The most important conversations, though, happen behind closed doors. There, inside large, protected Facebook groups, flight attendants gather to commiserate, mentor younger workers, and, most important, organize, however informally, against their respective airlines. “I have a group of close to 10,000 people, which is made up of flight attendants, gate agents, mechanics, airline employees, and pilots, of course. It's a place for discussions because, when you're on that airplane, it's not like I can call a manager over from 35,000 feet,” Kathleen said.
The decentralized nature of the job — most flight attendants work with a different crew every few days — also makes it difficult for flight attendants to form a united front on major issues like unionization or worker contract negotiations. Private Facebook groups — which sometimes require prospective members to submit valid forms of airline ID before joining — can provide a safe haven for fierce debates or a new channel through which to share information about upcoming votes, mergers, and internal airline business that might otherwise have gone unnoticed. “For the first time ever, we have a lot of power over the airlines,” Poole said of the private Facebook groups. “In the past, it would have been really easy for the airlines to bully us or talk us into a decision that only benefits the airline. There's power in numbers and that's been so great for us.”
Of course the freedom of social media from the tyranny of the airlines has a real price for those not savvy enough to properly wield it. Airlines are wary of inappropriate flight attendant confessions and routinely patrol social media to ferret out offending accounts. In May, a Spirit Airlines flight attendant was fired for tweeting a photo of herself posing inside one of her aircraft’s jet engines from the tarmac. Some flight attendants said that airline employees often try to infiltrate the private flight attendant Facebook groups, especially those that tend to be hotbeds for union discussions. “Thanks to technology people get to see more of our jobs than ever before, which is great but it freaks the airlines out,” Poole said. “ I worry that some guy with a clipboard will meet me at my flight and that will be it, all because I posted some picture,” she said.
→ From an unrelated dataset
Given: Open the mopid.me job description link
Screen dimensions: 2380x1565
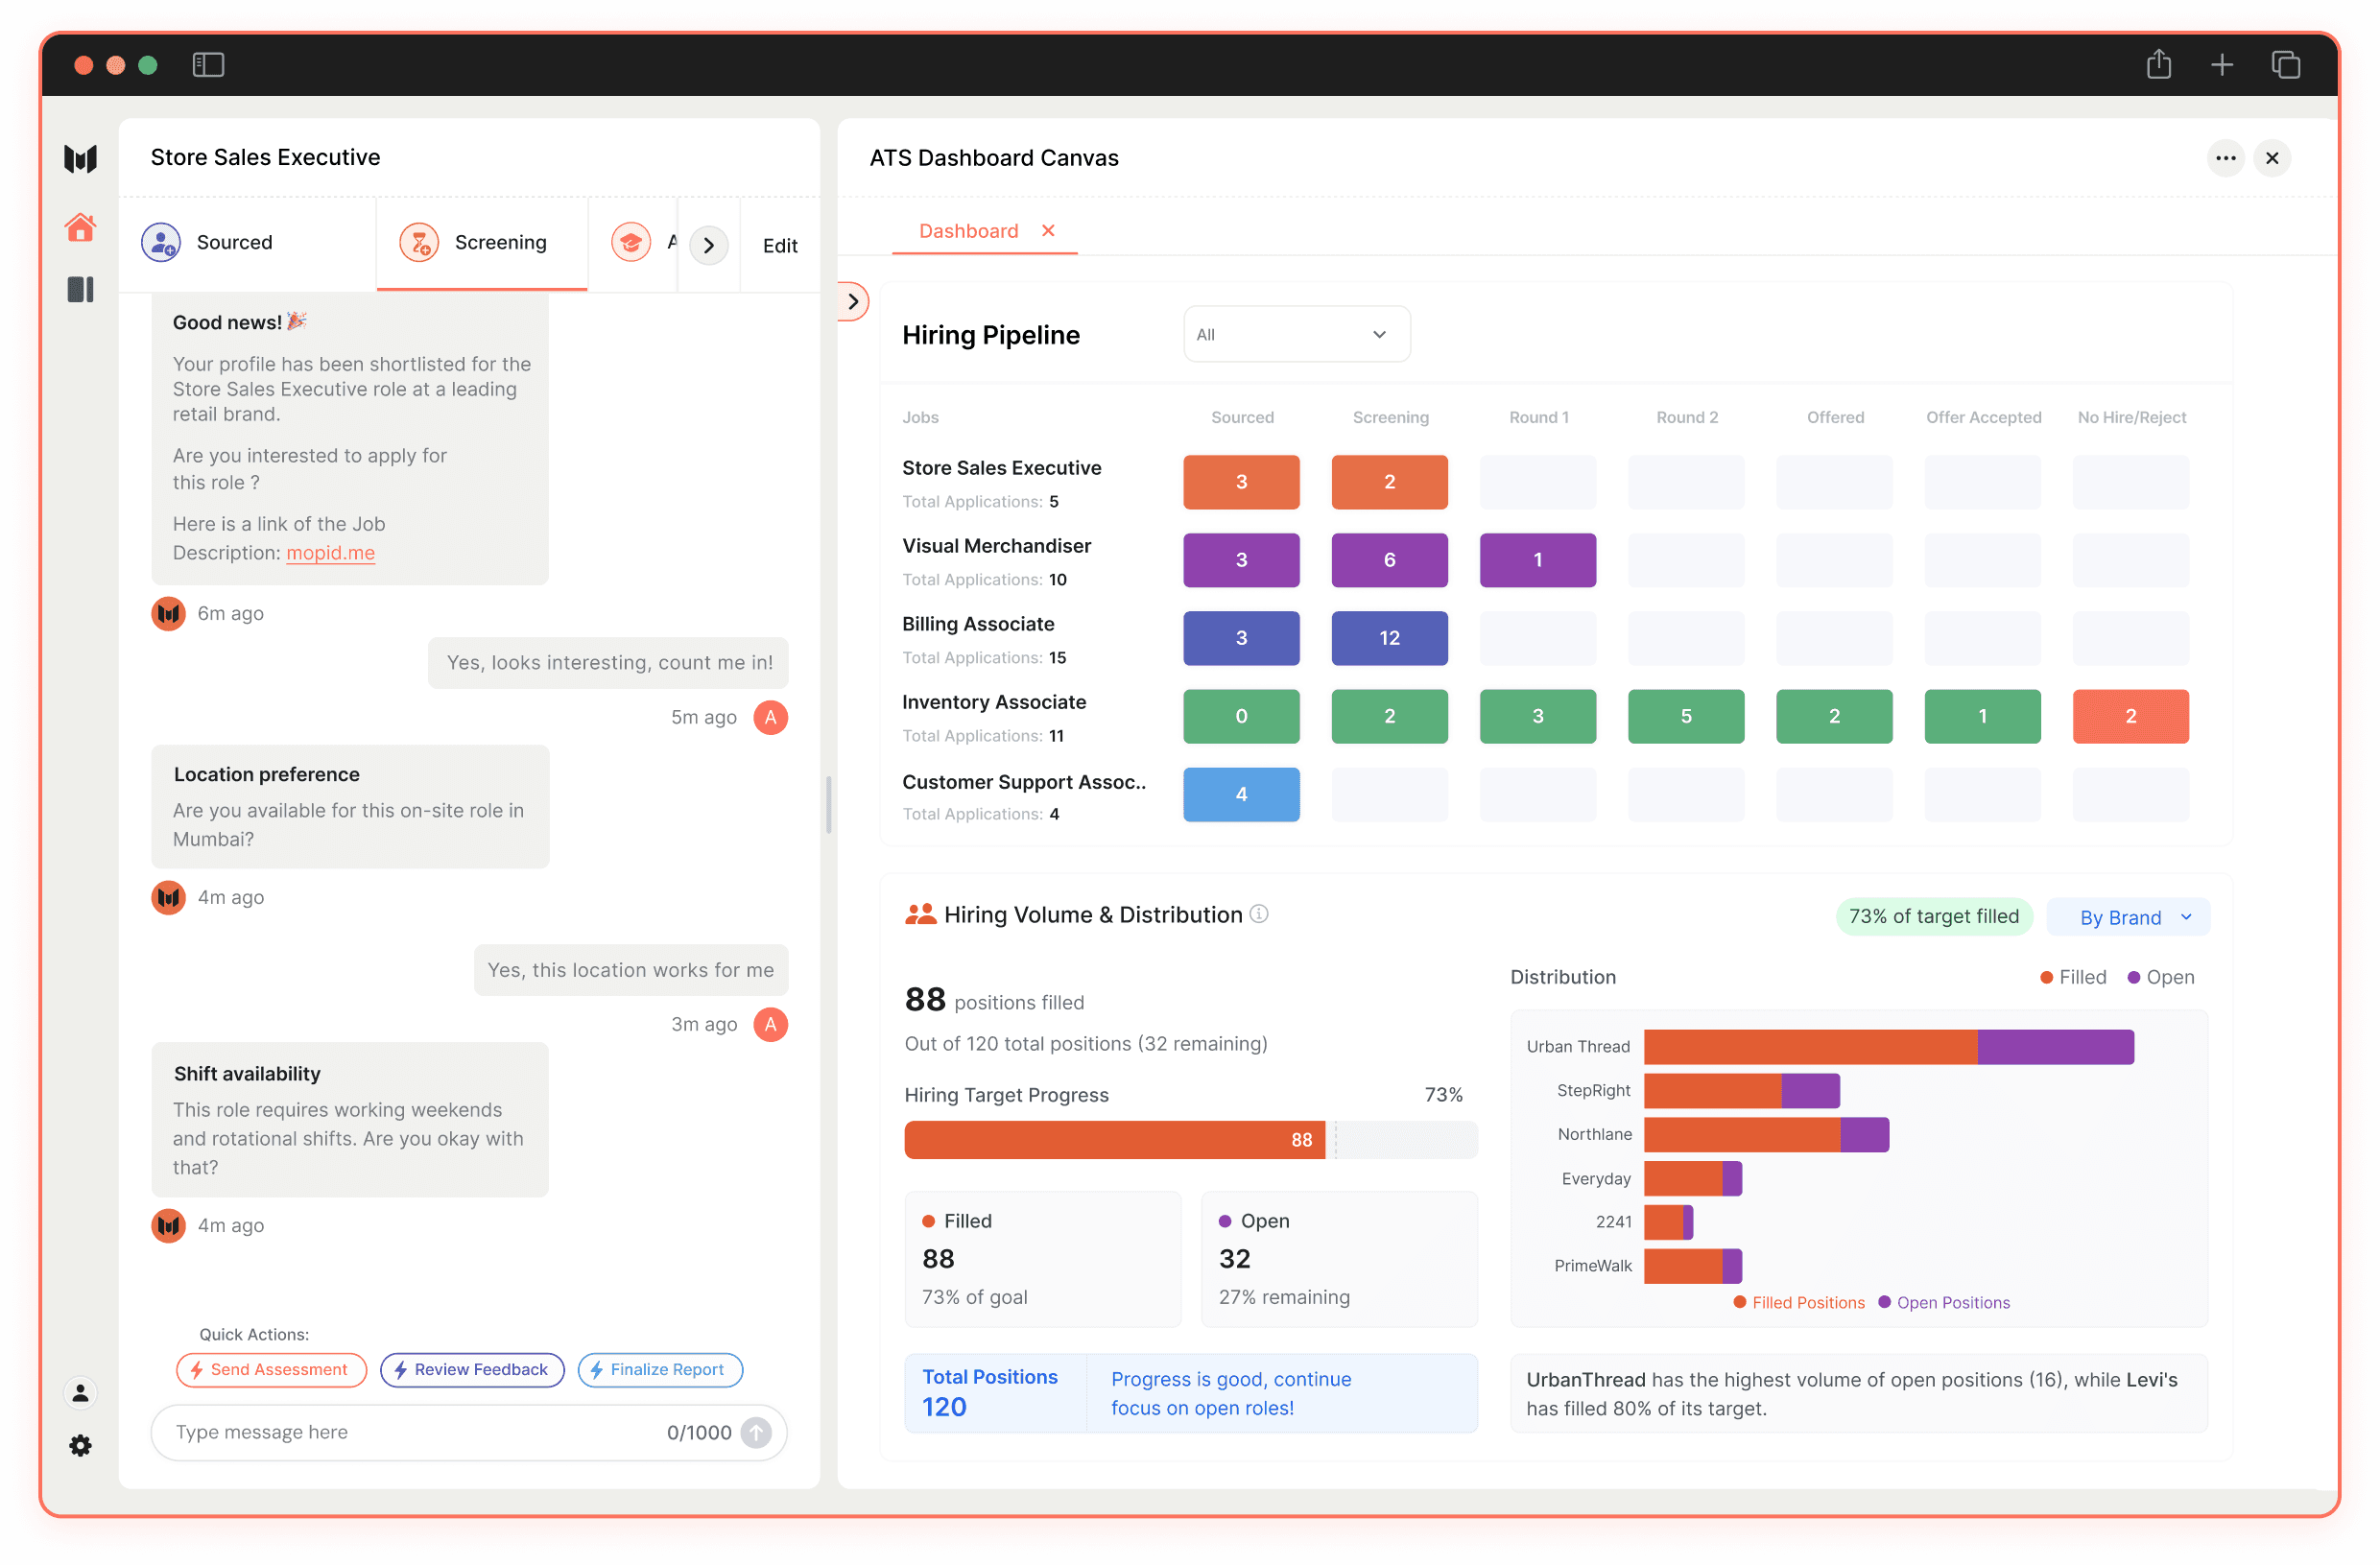Looking at the screenshot, I should click(x=330, y=553).
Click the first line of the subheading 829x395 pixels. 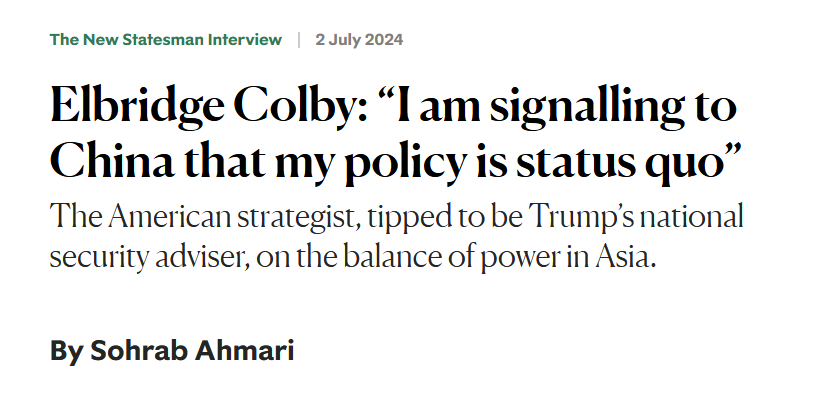tap(397, 218)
But for those deft enough to navigate the pitfalls and private groups, Twitter, Facebook, Instagram, and the social web at large aren’t just entertainment or an escape, they’re deeply empowering. “Sometimes it’s just nice to be able let people know that, ‘Hey, we don't just pour Coke up there,’” Kathleen said. “We go through a super-extensive training program with these jobs. We are the ones doing CPR during medical emergencies. We are the ones trained to fight fires, god forbid. But often that’s the furthest thing from a passenger’s mind when they walk onto the plane.”
For Kathleen and Poole and the thousands of flight attendants posting their musings to Twitter and Facebook from the sky, it’s an opportunity to feel like a part of a larger whole in a career where you rarely work with the same people twice. It’s an opportunity to tell outsiders that delayed flights keep crew members from their families too, and that flight attendants aren’t getting paid by the airlines until the cabin doors close. It’s a chance not just to share the madness of 35,000 feet, but to contextualize it. The result is a peek at what the social web does best: providing a window that’s all at once riveting, frustrating, heartening, deeply weird, and ultimately, profoundly humanizing.